Jeremías 31, 31-34; Sal 50, 12-13. 14-15. 18-19 ; san Mateo 16, 13-23
Hay en el Evangelio de hoy dos preguntas que hace el Señor a sus discípulos. La primera es: “¿Quién dice la gente que es el Hijo del hombre?”, es decir, “Por ahí, ¿qué se dice de mí?” Y las respuestas son de lo más peregrinas. Yo me imagino a los discípulos contestando un poco entre risas, como diciendo, “fíjate qué despistados están, pues mira que decir que eres Elías, o Juan el Bautista, es que no saben lo que se dicen”. De todos modos algo encaminados van. Confundir al Señor con Elías o alguno de los profetas es acertar algo.

**ACTIVIDADES:**
- a) Responde a estas preguntas sobre el comentario del Evangelio:
(i) ¿Qué pasaje de san Mateo se cita al comienzo?
(ii) ¿Cuál es la primera pregunta que el Señor hace a sus discípulos?
(iii) ¿Con quiénes confunde la gente al Señor?
- b) Prosigue el comentario del Evangelio a partir de su última oración.

**DATOS SIN PROCESAR:**

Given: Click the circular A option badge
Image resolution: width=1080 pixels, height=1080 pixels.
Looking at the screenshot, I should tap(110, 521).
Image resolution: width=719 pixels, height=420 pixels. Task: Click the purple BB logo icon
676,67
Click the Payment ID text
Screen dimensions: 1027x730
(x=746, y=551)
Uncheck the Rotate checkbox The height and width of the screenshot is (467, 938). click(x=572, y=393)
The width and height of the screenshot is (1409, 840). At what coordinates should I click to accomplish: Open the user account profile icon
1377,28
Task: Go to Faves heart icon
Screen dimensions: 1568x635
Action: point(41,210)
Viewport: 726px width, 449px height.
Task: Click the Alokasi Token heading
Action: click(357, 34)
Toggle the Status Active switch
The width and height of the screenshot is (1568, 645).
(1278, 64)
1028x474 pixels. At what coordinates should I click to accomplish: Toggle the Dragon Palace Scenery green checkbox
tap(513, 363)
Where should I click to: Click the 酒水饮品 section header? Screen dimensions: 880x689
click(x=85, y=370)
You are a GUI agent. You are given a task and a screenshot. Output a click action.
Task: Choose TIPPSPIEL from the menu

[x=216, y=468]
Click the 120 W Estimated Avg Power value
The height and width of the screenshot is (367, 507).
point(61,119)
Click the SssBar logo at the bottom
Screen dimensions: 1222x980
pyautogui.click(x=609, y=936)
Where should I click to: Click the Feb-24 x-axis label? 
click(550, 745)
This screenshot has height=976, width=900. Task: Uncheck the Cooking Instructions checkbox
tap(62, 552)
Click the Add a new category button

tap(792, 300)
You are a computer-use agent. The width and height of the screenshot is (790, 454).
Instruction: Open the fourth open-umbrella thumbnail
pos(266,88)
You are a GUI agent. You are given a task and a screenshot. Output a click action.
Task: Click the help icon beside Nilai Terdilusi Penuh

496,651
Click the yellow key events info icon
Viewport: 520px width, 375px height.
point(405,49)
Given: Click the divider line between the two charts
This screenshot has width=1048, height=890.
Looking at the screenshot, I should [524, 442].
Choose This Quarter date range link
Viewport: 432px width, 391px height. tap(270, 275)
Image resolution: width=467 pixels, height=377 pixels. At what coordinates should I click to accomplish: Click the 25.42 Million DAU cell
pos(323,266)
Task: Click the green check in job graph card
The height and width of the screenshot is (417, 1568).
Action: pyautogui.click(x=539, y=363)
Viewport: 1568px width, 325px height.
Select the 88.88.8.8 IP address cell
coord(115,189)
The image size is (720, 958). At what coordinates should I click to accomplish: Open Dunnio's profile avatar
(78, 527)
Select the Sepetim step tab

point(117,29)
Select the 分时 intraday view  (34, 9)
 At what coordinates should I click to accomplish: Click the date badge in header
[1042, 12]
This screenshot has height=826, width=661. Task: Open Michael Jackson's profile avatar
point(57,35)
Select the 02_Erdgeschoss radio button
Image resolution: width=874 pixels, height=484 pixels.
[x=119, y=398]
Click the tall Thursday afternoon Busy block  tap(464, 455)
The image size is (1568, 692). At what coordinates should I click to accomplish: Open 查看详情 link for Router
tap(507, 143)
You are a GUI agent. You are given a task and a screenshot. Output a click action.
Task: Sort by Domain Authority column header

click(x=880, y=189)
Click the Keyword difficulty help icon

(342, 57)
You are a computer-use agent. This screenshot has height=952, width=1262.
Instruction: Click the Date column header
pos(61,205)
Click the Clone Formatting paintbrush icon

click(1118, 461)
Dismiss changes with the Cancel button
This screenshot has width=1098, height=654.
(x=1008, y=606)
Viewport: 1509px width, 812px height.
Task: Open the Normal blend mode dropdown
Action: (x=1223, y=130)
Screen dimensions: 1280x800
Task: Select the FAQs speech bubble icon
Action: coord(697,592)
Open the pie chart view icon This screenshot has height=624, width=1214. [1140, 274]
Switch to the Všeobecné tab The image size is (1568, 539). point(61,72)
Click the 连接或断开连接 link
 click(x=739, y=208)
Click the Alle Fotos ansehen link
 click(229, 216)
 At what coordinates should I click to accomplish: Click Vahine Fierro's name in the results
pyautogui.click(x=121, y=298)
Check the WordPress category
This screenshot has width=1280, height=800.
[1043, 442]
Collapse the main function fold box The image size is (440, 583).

**SOLUCIONES:**
- a)
(i) San Mateo 16, 13-23.
(ii) "¿Quién dice la gente que es el Hijo del hombre?"
(iii) Con Elías, con Juan el Bautista o con alguno de los profetas.

- b)
Sí, la verdad es que los que no conocen a Cristo, los que están lejos de Él, también ahora en nuestros tiempos, lo confunden; intuyen algo especial, pero no saben quien es verdaderamente Jesús. No le conocen. Por eso pasa lo que pasa: que no lo quieren. No lo quieren porque no lo conocen. Porque se imaginan que amar a Cristo es algo triste, aburrido, que da insatisfacción, que te quita la libertad para ser “tu mismo”, que si te comprometes a quererle, a seguirle, a amarle, a hacer lo que Él quiere que hagas, estás perdido… y ya nunca serás feliz. Y, es justo al revés: Él, que nos conoce y nos quiere, sabe qué es lo mejor para nosotros y nos pide que hagamos justo lo que será para nosotros la auténtica felicidad, la dicha y la alegría.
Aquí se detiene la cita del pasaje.